Firma WB-Electronics prowadzi intensywny marketing swojej nowej radiostacji Perad 4010. Chce by to ona stała się wyposażeniem polskiego systemu "żołnierza przyszłości" Tytan. Wysłano ją na wystawę Eurosatory a następnie zaczęły się ukazywać obszerne artykuły zachwalające radio w prasie.

Nad radiostacją, WB Electronics pracowało prawie cztery lata.
Według założeń, przyszła radiostacja osobista żołnierza powinna posiadać możliwości smartfona jeśli chodzi o szybkość przesyłania informacji a jednocześnie powinna obejść się bez infrastruktury zewnetrznej, niezbędnej do działania smatfonów, to znaczy stacji bazowych.

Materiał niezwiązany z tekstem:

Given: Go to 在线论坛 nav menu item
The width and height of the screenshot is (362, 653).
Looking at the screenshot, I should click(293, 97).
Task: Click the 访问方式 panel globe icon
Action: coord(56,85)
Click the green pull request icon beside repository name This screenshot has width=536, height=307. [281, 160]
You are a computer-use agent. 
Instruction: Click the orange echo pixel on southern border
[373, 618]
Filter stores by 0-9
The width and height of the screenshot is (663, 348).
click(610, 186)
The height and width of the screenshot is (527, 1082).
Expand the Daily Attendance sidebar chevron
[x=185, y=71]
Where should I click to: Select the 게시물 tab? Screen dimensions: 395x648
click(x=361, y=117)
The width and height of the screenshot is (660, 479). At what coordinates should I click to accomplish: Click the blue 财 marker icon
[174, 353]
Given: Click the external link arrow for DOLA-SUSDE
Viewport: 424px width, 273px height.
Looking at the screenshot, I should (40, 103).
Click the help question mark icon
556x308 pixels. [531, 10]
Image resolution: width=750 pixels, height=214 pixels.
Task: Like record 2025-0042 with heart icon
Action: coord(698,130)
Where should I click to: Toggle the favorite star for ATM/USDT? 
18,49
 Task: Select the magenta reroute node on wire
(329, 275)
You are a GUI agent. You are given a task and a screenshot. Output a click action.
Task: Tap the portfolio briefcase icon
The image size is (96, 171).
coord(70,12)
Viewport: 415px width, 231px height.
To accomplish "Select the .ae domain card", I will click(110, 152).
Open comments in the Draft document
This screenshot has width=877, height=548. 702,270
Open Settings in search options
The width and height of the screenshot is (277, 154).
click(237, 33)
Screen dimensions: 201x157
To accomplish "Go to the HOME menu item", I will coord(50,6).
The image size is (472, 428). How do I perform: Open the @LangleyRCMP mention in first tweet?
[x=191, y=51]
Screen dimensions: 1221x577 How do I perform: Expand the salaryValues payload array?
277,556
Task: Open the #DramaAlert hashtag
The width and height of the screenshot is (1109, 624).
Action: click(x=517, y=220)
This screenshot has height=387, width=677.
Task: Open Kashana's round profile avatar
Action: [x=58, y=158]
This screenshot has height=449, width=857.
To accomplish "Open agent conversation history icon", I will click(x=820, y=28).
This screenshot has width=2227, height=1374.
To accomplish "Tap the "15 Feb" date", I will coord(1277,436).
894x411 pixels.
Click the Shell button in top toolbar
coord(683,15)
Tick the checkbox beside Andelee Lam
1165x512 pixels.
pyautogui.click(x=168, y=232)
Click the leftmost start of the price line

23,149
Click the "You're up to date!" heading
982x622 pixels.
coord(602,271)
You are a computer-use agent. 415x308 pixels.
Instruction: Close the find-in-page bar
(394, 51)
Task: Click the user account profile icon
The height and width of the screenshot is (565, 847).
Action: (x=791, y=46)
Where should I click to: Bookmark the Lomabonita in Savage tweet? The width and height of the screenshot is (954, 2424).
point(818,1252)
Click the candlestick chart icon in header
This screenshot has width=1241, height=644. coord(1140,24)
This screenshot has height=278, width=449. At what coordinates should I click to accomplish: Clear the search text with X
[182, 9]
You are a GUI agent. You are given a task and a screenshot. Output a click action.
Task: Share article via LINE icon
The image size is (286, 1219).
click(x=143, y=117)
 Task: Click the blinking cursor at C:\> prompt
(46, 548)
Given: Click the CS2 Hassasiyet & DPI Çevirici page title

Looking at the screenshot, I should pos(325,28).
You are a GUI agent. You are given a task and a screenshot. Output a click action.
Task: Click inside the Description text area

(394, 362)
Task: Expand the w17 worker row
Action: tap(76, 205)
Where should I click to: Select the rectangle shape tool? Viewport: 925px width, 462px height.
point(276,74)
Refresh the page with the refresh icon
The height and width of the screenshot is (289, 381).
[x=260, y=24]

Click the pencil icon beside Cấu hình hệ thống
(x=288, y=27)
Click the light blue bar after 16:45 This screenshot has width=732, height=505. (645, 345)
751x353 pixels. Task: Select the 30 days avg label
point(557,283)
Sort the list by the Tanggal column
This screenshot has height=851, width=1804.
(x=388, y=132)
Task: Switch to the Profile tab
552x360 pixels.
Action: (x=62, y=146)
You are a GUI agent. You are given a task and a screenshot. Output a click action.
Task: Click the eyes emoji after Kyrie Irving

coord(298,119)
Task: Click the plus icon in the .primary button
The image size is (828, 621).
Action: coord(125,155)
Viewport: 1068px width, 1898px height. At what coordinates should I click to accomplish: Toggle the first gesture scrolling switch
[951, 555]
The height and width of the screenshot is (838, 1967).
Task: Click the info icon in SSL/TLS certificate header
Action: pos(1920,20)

I Perad 4010 to założenie spełnia. Firma chwali się że w transmisji w terenie zurbanizowanym jest lepsza niż inne radia renomowanych firm światowych. Między innymi amerykańskich, które prowadziły najbardziej zaawansowane prace nad takimi radiostacjami od kilkunastu lat. A osiągnęła to, robiąc to, czego nie zrobili Amerykanie - przyjmując sposób modulacji OFDM.  Armia USA bowiem, po wielu analizach i latach badań, przyjęła w 2013 roku starszy typ modulacji. W jednym z wywiadów cytowany wiceprezes zarządu WB Electronics Adam Bartosiewicz, rzuca slogan "nasz projekt tworzył zespół, który nie wiedział, że tego nie da się zrobić i odniósł sukces".

Niestety jak to w życiu bywa, ta historia prawdopodobnie nie skończy się happy endem. Podwładni pana Bartosiewicza nie wiedzieli bowiem o jeszcze jednej rzeczy. A raczej wiedzieli, tylko poszli na łatwiznę.  Modulacja OFDM nie jest dobrym wyborem transmisji dla radiostacji wojskowych. OFDM jest łatwa do wykrycia i zakłócania. Jest też wrażliwa na efekt Dopplera (trudności w odbiorze sygnału gdy jedno z urządzeń znajduje się w ruchu - dlatego jest wykorzystywana w urządzeniach stacjonarnych a nie przenośnych). Jednak postawowa wada to podatność na zakłócenia - dyskwalifikująca na przykład w starciu z Rosją, gdzie każda brygada zmotoryzowana ma własny batalion walki radioelektronicznej. Dlatego zapewne odrzucili ją Amerykanie. Dobry sposób transmisji danych to dyskretny system WCDMA który pozwala na osiągnięcie lepszych rezultatów transmisji.
fot. WB Electronics/Rc2

Miejmy nadzieję że radio z WB Electroncs znajdzie swoją niszę wśród użytkowników mniej wymagających, na przykład służb leśnych albo straży pożarnej. Miejmy nadzieję że MON nie będzie kierować się tanim populizmem typu "dobre bo polskie" i "co, my nie potrafimy?" i nie kupi sprzętu bezużytecznego na polu walki, tylko ze zmienioną nazwą. Natomiast firma WB Electronics mająca na koncie wiele dobrych rozwiązań, opracuje na bazie Perada dobrego smartfona dla trekkerów, a dla wojska stworzy nową radiostację, tym razem odporną na zakłócenia.